Anjiang Formula Inhibits PVN Microglial Activation and Lowers Blood Pressure by Targeting RhoA/ROCK2 Pathway: A Retrospective Clinical and Experimental Study

Abstract

Background: Neuroinflammation in the hypothalamic paraventricular nucleus (PVN) drives sympathetic overactivity in hypertension. The Anjiang Formula (AJ) shows clinical antihypertensive potential; however, the precise molecular targets mediating its central neuroprotective effects remain undefined.
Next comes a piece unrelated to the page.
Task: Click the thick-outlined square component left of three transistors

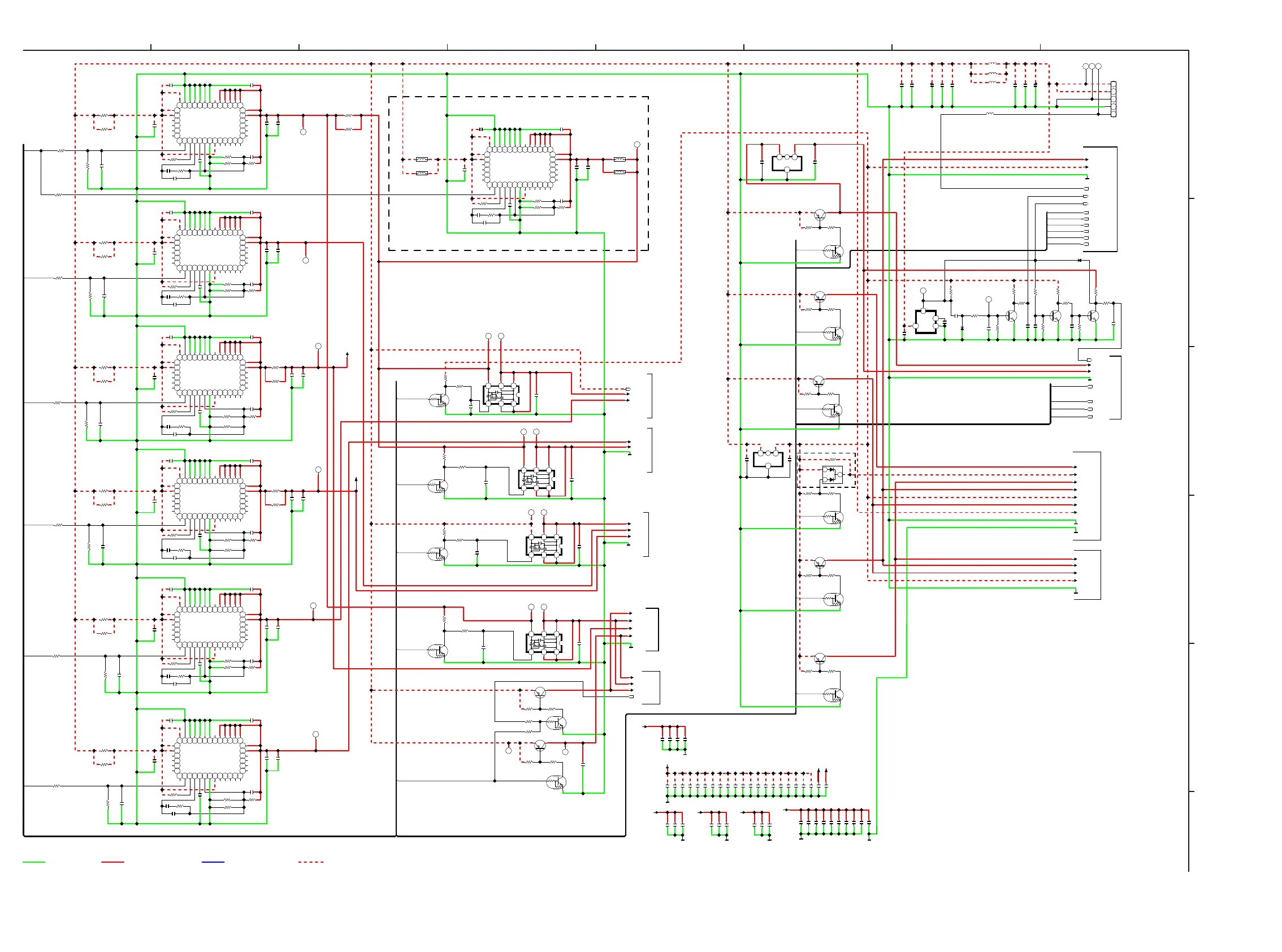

Methods: In this translational study, we investigated the clinical efficacy of AJ and tested the hypothesis that it directly inhibits the central RhoA/ROCK2 signaling axis. We integrated a retrospective cohort analysis with mechanistic validation. Clinically, 85 elderly patients with Grade 1 essential hypertension were treated with AJ (n=43) or lifestyle control (n=42) for 8 weeks. Target engagement was verified using surface plasmon resonance (SPR), microscale thermophoresis (MST), and cellular thermal shift assays (CETSA). Mechanisms were validated in Spontaneously Hypertensive Rats (SHRs) and Angiotensin II-stimulated microglia. Results: Clinically, AJ reduced systolic blood pressure (SBP) by a mean difference of 10.2 mm Hg compared to controls (p<0.001), with a 93% responder rate. This was accompanied by improved flow-mediated dilation (+1.3%) and reduced serum IL-6. Biophysical assays identified Shinflavanone as a direct ROCK2 ligand (KD=20.0 nM; CETSA ΔTm=+5.2 °C). In SHRs, AJ lowered blood pressure and suppressed PVN microglial activation. In vitro, AJ inhibited the RhoA/ROCK2 cascade, downregulated JUN, and upregulated CREB1/NQO1, thereby reducing oxidative stress. These effects were abolished by the ROCK2 agonist lysophosphatidic acid. Conclusion: AJ provides antihypertensive efficacy in elderly patients. These benefits are mechanistically driven by Shinflavanone-mediated inhibition of ROCK2, which attenuates central neuroinflammation and restores redox homeostasis in the PVN.